Data Collection: Consistency at Scale

Your codebook is ready. Your spreadsheet is set up. Now you need to code your full sample — somewhere between 50 and 200 items, depending on your sampling plan. This chapter covers the practical realities of doing that well.

The Coder Drift Problem

Here’s what happens to every researcher: the first 20 items are easy. You’re focused, your definitions are fresh, and every coding decision feels clear. By item 75, things get fuzzy. You start second-guessing yourself. You code something as 2 that you would have coded as 1 an hour ago. This is coder drift — the gradual, unconscious shift in how you apply your coding rules.

Coder drift is normal. It’s also dangerous, because inconsistent coding produces unreliable data, and unreliable data produces meaningless results.

Two Weapons Against Drift

1. Anchor Re-Coding

At the start of every coding session, re-code 5 items you’ve already coded — your anchor examples from Chapter 1. If your new codes match the originals, you’re consistent. If they don’t, stop and review your decision rules before continuing.

STORED DATA =
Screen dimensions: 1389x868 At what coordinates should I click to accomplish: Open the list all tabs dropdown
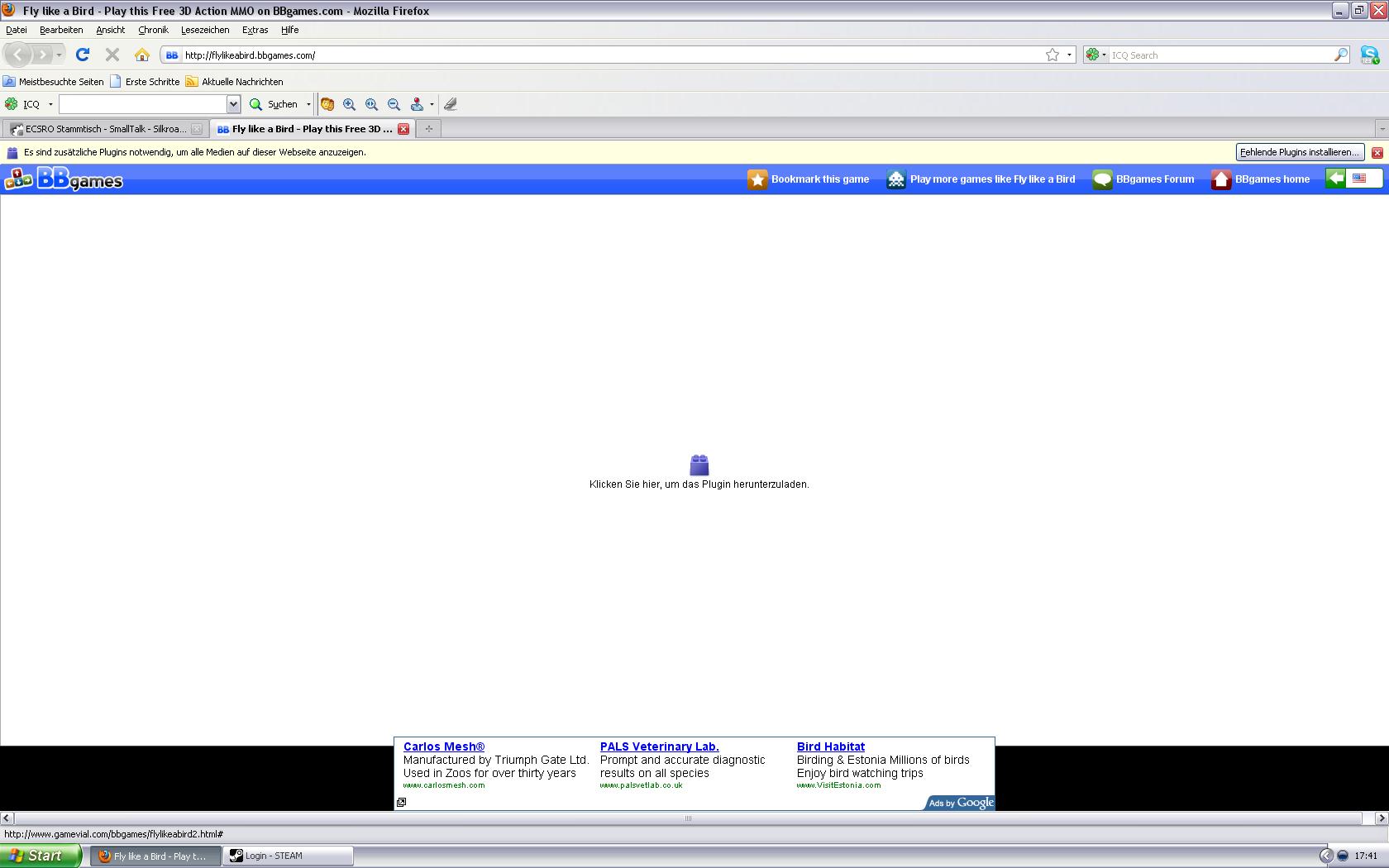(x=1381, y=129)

--

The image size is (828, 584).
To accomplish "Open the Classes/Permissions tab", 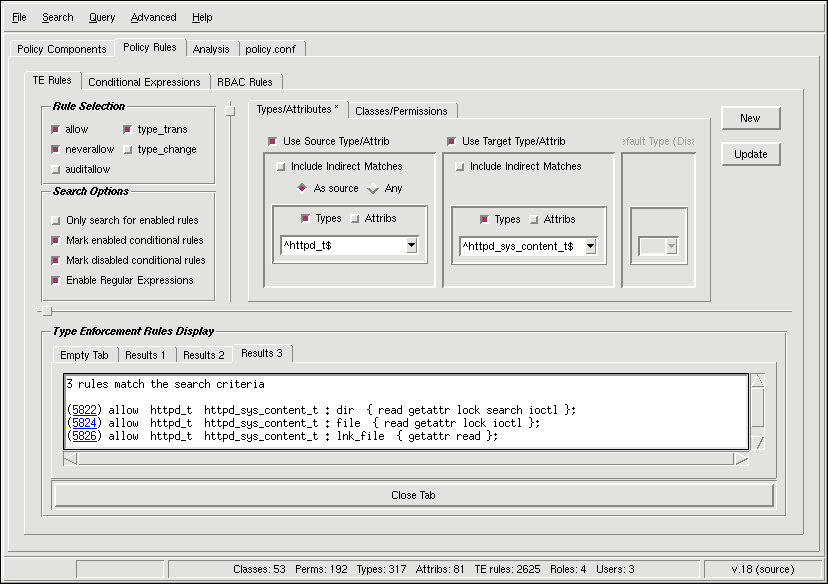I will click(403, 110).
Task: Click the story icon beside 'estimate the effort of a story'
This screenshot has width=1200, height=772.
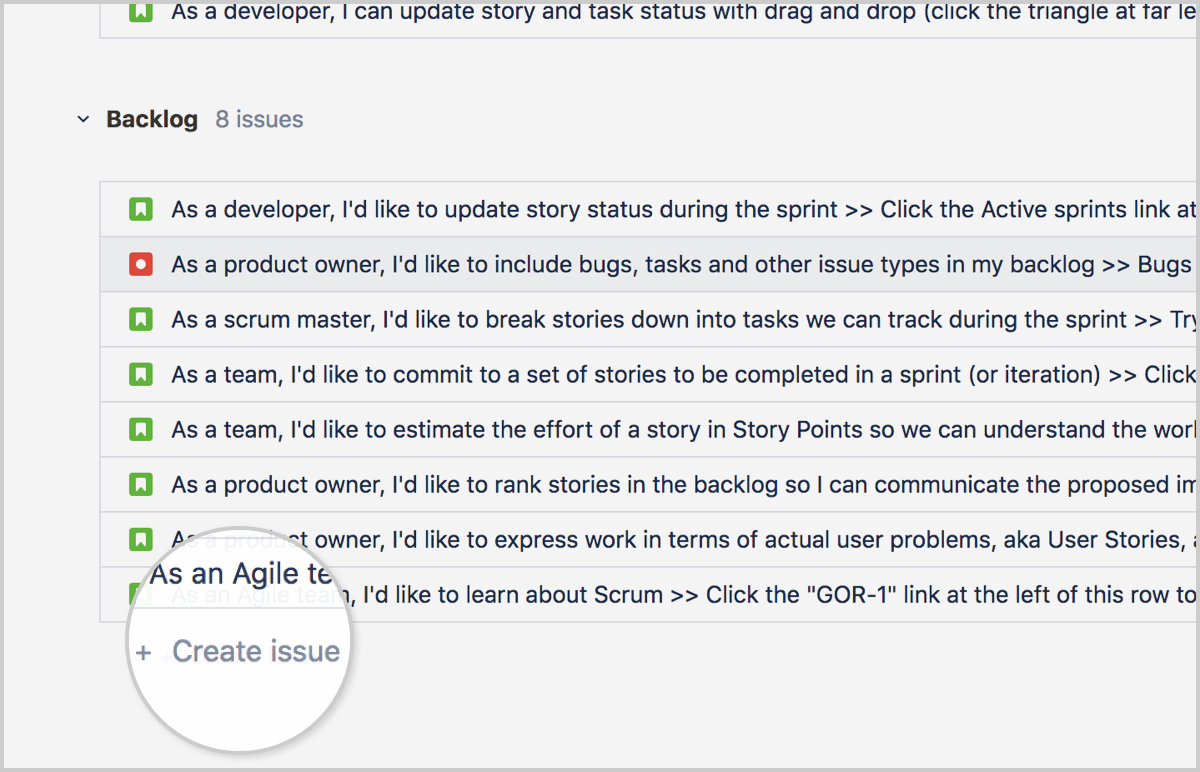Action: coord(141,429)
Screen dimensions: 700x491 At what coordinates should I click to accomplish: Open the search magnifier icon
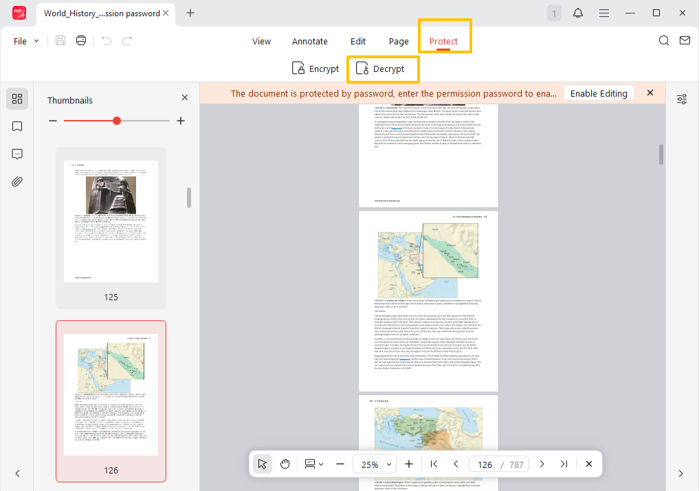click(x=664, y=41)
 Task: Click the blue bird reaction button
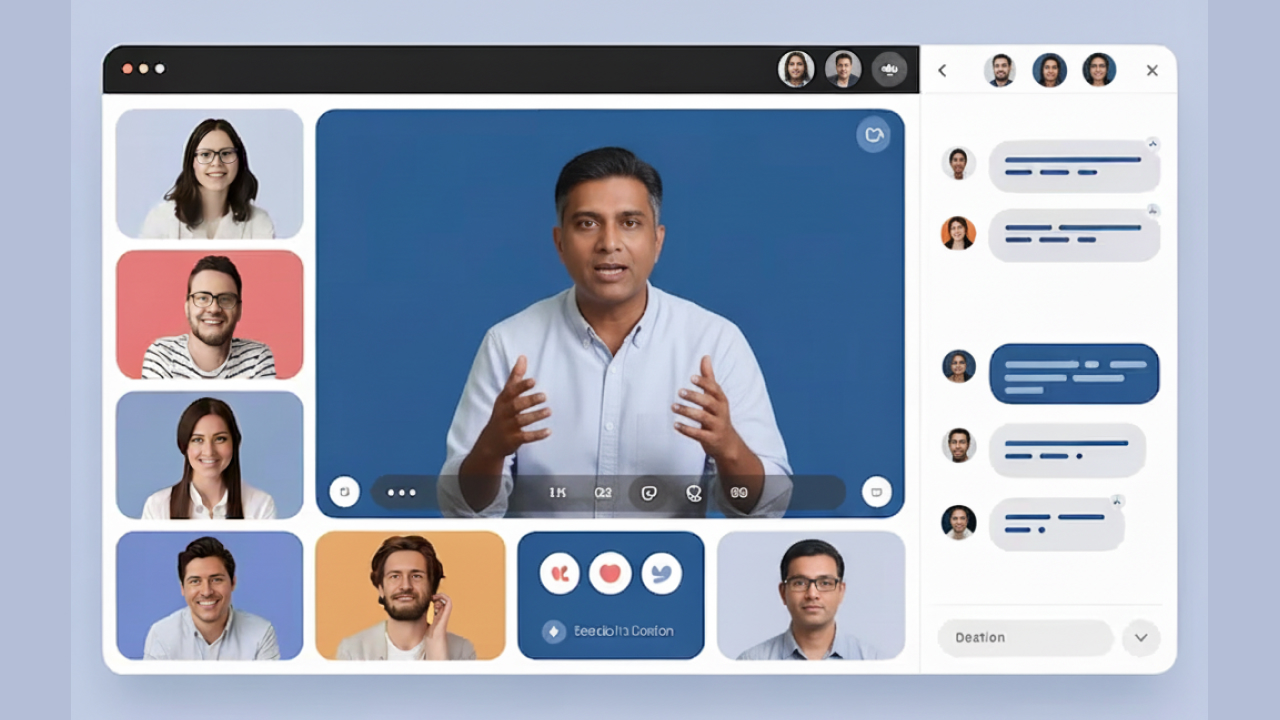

DIRECTIONS = Please rewrite the data collection text, starting with "Your codebook is" and going on through "your coding rules.", with "spreadsheet" changed to "database".

RESPONSE TO THIS EXERCISE =
Your codebook is ready. Your database is set up. Now you need to code your full sample — somewhere between 50 and 200 items, depending on your sampling plan. This chapter covers the practical realities of doing that well.

The Coder Drift Problem

Here’s what happens to every researcher: the first 20 items are easy. You’re focused, your definitions are fresh, and every coding decision feels clear. By item 75, things get fuzzy. You start second-guessing yourself. You code something as 2 that you would have coded as 1 an hour ago. This is coder drift — the gradual, unconscious shift in how you apply your coding rules.